------ SOURCE DATA

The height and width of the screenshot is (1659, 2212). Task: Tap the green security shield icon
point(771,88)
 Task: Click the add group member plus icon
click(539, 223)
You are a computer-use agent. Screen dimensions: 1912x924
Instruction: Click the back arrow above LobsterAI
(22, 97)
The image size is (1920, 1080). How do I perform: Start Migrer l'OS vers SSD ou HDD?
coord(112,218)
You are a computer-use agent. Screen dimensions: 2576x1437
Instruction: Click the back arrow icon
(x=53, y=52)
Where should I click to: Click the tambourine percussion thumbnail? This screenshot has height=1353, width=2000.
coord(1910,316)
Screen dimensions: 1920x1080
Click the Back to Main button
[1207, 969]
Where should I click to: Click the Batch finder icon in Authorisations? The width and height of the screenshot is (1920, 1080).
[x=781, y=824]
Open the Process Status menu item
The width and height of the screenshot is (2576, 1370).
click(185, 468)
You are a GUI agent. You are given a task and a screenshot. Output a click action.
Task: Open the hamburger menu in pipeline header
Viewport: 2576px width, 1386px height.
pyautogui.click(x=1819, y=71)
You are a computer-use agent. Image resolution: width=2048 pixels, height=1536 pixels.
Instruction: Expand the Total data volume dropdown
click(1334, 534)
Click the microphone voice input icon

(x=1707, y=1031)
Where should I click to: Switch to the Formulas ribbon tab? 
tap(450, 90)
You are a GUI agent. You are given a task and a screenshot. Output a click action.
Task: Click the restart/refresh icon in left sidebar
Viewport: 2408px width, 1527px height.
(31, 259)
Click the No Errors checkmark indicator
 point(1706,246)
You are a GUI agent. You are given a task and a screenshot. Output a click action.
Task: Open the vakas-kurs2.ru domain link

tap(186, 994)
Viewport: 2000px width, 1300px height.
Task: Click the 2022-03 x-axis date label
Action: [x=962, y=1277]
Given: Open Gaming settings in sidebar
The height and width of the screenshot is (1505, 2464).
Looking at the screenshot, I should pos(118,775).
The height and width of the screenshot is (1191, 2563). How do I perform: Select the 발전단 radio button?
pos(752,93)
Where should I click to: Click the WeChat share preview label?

------------

■ WHAT IS REQUIRED
With no line skipped, output the listing in full.

■ ANSWER SPACE
The height and width of the screenshot is (1659, 2212). Task: Tap the green security shield icon
point(771,88)
 Task: Click the add group member plus icon
click(539, 223)
You are a computer-use agent. Screen dimensions: 1912x924
Instruction: Click the back arrow above LobsterAI
(22, 97)
The image size is (1920, 1080). How do I perform: Start Migrer l'OS vers SSD ou HDD?
coord(112,218)
You are a computer-use agent. Screen dimensions: 2576x1437
Instruction: Click the back arrow icon
(x=53, y=52)
Where should I click to: Click the tambourine percussion thumbnail? This screenshot has height=1353, width=2000.
coord(1910,316)
Screen dimensions: 1920x1080
Click the Back to Main button
[1207, 969]
Where should I click to: Click the Batch finder icon in Authorisations? The width and height of the screenshot is (1920, 1080).
[x=781, y=824]
Open the Process Status menu item
The width and height of the screenshot is (2576, 1370).
click(185, 468)
You are a GUI agent. You are given a task and a screenshot. Output a click action.
Task: Open the hamburger menu in pipeline header
Viewport: 2576px width, 1386px height.
pyautogui.click(x=1819, y=71)
You are a computer-use agent. Image resolution: width=2048 pixels, height=1536 pixels.
Instruction: Expand the Total data volume dropdown
click(1334, 534)
Click the microphone voice input icon

(x=1707, y=1031)
Where should I click to: Switch to the Formulas ribbon tab? 
tap(450, 90)
You are a GUI agent. You are given a task and a screenshot. Output a click action.
Task: Click the restart/refresh icon in left sidebar
Viewport: 2408px width, 1527px height.
(31, 259)
Click the No Errors checkmark indicator
 point(1706,246)
You are a GUI agent. You are given a task and a screenshot. Output a click action.
Task: Open the vakas-kurs2.ru domain link

tap(186, 994)
Viewport: 2000px width, 1300px height.
Task: Click the 2022-03 x-axis date label
Action: [x=962, y=1277]
Given: Open Gaming settings in sidebar
The height and width of the screenshot is (1505, 2464).
Looking at the screenshot, I should pos(118,775).
The height and width of the screenshot is (1191, 2563). How do I perform: Select the 발전단 radio button?
pos(752,93)
Where should I click to: Click the WeChat share preview label?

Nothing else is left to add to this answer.